1. Put people first. Stay in touch with friends and relatives through visits, shared activities, calls, texts, email and Facebook. I always care about others, but don’t always show it by being there and making time. That needs to change. (Thanks to: Leslie Beslie)
2. Put the right people first. This year I spent too much time in work and committees and programs. I think the people there valued my contributions, in my official capacities. Fortunately, some real friendships have developed too. Now I need time to pursue them! And to limit commitments so I have flexible time with my loved ones.
3. Unschedule my time. I can start by limiting new obligations. I can fulfil my current commitments and then stop. I don’t want to sit home and do nothing. But since I already work some evenings and attend evening meetings, I would like the ability to be spontaneous now and again!
4. And in my unscheduled time…Do what I like! There are 3 things I want to be able to do freely – read what I like, watch movies often, and cook meals unhurriedly. Everything else is optional! I won’t be tying myself to any must-read, must-watch or must-try lists. I would like to just have occasional wish lists with a timeline of “whenever”!
5. Sleep more. I am aiming for a regular bedtime of 10:30 when I work day shifts, and to never get less than 7 hours’ sleep. This year I often had only 6 hours of sleep – which doesn’t feel good, and lessens my work productivity, too. I will find it hard to do everything I want in fewer hours. I will actually have to do less. Yikes!

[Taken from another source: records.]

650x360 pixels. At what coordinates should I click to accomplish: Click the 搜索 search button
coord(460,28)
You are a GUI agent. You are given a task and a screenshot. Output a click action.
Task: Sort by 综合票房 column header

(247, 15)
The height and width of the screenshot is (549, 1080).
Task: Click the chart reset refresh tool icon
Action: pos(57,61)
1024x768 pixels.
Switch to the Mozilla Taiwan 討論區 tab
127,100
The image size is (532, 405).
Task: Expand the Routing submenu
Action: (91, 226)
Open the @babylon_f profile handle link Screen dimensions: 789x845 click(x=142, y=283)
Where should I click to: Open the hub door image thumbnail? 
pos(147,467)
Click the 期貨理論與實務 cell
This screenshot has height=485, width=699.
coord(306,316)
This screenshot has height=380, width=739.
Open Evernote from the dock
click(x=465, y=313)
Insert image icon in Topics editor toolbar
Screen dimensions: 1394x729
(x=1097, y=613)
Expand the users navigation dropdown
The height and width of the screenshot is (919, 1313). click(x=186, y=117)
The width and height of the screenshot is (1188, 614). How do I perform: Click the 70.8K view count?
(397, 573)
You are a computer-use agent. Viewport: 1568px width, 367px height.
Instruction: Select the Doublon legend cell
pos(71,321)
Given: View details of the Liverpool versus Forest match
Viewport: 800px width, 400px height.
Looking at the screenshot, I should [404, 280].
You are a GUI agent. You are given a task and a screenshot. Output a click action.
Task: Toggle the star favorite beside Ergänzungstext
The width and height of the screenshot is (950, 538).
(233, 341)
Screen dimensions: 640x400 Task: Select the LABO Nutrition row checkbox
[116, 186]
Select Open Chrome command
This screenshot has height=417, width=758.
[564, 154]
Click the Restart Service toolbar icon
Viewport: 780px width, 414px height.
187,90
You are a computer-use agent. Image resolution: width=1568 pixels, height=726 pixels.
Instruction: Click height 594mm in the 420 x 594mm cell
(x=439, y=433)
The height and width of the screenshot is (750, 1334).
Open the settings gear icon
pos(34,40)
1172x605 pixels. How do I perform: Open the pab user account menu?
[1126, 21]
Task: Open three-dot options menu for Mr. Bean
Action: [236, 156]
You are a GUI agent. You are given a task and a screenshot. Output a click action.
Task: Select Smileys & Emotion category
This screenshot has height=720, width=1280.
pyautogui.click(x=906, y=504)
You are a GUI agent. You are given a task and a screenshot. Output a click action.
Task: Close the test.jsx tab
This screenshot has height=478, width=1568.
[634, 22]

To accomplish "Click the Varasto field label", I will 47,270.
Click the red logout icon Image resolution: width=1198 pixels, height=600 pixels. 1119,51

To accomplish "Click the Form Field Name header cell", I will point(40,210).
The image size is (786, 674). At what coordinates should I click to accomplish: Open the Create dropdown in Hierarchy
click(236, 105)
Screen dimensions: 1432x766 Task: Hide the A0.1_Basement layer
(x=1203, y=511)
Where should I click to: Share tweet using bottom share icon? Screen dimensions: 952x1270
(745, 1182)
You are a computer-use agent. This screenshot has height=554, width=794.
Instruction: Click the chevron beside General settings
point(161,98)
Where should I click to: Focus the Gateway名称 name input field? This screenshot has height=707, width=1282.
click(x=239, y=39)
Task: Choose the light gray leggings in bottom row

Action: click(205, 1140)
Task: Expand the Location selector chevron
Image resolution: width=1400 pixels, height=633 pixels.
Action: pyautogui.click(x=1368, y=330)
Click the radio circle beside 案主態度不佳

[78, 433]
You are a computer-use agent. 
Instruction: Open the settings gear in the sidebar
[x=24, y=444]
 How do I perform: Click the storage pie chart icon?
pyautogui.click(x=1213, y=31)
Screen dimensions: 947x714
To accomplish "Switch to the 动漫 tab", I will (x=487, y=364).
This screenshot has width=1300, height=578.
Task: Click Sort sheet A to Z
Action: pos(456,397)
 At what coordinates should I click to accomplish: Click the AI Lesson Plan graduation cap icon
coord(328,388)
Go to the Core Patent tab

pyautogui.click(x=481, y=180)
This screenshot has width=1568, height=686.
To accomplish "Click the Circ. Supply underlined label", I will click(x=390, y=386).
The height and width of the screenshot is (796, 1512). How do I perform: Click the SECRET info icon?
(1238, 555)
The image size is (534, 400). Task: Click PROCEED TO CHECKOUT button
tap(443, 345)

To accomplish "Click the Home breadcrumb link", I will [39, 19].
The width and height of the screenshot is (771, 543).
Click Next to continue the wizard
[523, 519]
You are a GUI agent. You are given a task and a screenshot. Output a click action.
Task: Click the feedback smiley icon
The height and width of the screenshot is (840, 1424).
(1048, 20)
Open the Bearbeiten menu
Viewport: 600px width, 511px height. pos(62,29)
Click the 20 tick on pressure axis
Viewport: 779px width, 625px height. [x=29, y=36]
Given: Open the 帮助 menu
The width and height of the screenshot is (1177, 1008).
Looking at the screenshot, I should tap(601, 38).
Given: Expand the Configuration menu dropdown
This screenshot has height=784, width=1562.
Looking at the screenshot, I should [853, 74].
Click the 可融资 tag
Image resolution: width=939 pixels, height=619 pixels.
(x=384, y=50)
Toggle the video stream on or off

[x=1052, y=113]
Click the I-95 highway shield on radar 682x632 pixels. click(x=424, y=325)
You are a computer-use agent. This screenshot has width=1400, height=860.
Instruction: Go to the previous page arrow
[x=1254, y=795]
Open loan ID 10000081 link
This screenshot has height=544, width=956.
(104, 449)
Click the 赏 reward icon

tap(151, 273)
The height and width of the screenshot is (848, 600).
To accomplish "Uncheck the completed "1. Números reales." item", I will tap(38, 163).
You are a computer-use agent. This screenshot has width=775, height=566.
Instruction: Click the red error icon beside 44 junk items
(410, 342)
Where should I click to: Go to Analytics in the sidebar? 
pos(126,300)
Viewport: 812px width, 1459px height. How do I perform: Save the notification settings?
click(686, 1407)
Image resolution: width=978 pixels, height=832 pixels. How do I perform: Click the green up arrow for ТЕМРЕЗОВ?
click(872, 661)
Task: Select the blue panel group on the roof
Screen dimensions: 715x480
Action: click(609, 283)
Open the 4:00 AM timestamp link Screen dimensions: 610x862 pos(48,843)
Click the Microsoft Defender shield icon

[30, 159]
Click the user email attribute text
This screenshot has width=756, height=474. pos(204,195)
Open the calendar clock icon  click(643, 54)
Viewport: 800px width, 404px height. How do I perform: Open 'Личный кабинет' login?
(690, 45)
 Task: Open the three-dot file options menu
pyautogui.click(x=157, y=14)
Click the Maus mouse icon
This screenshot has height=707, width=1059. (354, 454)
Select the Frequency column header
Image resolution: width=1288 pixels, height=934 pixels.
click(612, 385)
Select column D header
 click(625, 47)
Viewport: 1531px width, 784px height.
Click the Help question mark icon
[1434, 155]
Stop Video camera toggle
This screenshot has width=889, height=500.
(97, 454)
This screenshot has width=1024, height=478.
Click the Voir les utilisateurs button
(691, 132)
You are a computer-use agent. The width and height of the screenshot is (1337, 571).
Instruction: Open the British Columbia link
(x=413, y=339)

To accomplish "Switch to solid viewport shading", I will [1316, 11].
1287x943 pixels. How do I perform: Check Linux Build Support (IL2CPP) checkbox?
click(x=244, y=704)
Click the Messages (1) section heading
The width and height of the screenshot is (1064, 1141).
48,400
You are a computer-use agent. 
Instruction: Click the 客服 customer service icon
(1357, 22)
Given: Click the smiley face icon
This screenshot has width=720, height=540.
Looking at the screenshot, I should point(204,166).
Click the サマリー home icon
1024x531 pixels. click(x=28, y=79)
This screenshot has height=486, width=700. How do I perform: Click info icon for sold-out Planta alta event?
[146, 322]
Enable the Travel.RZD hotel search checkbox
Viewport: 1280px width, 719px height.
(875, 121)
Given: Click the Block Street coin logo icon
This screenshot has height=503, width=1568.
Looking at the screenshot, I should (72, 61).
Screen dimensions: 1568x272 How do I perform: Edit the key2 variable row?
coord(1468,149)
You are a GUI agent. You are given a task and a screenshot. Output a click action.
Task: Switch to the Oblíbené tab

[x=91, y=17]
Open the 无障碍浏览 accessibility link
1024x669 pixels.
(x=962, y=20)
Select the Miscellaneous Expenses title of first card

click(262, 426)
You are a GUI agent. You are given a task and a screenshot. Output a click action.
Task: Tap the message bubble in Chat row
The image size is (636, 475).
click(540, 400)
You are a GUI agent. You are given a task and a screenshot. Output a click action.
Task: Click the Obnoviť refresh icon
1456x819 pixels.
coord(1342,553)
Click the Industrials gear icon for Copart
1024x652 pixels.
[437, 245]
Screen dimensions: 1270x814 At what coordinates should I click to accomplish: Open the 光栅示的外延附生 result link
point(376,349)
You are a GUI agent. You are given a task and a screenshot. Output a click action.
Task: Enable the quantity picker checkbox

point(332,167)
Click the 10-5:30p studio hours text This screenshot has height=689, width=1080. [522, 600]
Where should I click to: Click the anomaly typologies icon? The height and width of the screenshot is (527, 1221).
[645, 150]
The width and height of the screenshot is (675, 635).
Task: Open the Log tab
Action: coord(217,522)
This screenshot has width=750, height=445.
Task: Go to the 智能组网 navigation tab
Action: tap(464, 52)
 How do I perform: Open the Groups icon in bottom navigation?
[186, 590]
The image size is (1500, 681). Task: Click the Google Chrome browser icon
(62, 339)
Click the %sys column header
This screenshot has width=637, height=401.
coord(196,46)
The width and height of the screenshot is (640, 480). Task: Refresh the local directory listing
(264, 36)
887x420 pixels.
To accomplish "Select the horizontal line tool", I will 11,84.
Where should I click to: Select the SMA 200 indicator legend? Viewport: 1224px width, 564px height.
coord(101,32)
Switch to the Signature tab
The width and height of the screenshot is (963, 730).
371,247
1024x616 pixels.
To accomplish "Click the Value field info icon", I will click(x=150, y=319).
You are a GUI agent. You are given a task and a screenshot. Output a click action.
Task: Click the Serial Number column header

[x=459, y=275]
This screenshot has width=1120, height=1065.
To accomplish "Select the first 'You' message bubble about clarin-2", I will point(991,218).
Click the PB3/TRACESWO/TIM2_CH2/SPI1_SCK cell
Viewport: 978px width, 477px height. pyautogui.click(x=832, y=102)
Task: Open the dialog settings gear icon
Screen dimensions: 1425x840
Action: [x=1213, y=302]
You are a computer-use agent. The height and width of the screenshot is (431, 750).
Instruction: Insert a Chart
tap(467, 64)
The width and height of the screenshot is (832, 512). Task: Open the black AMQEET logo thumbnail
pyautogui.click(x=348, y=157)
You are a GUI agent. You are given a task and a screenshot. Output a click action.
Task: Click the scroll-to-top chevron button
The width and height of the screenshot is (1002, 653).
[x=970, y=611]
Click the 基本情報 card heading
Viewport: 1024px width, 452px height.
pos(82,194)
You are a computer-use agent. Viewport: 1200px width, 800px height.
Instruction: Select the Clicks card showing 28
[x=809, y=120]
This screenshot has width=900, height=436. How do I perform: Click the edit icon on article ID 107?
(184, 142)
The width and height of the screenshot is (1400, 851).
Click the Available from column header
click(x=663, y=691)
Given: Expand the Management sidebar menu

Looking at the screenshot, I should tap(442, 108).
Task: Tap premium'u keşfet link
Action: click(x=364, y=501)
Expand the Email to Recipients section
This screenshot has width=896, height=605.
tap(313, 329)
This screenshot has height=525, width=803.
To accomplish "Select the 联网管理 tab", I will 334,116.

6. Get help. This year I have asked Rom to be the grocery “mastermind,” the one who notices what is needed and finds the best prices and stocks up at the right time and manages the food budget. We’ve also agreed to make up a master list of housework and maintenance and to parcel it out between us. Rom has always been very obliging about doing whatever I ask, but I will enjoy not having to ask 🙂
7. Experience physical excellence. (Or, you know, what passes for it when you’re 51!) I loved being in fantastic health when I was in tip-top nutritional and fitness status. This year was middling, so it’s been over a year since I felt excellent, and I want to feel that again! In this case I will NOT be listening to my body or doing what I “feel like.” For me, that creates the opposite of excellence; more like physical sloth! So this will require discipline and regimentation, and I am OK with that.
CONTINUED FROM 2014
- Resume monthly menu planning (it’s been back-burnered for about 2 months)
- Continue aggressive long-term savings (29% of my take-home pay)
- Continue charity giving plan (now at 5% of THP)
- Even more so this year: celebrate things all year and not just in December 🙂
TRYING AGAIN (resolutions I’ve made before and didn’t complete)
- Organize all my digital photos and delete the crappy ones
- Scan printed photos – about 35 photo albums – no rush on this!
- Keep trying to take my own photos for An Exacting Life (not much progress in 2014)
- Make rather than buy more snacks (such as muffins and granola)
- Listen to all the Beatles albums. I was 6 when the Beatles split up and I never owned their albums. I know their singles but not the deep album tracks.
- Spend some time drawing a few times a week. Just for fun.
I think because a lot of my goals are about “not doing,” I should get off to a good start.
I will follow Ginger’s advice in one of her comments: she sits down weekly over coffee to plan the upcoming week. I do that at work, but doing the same at home would be very smart!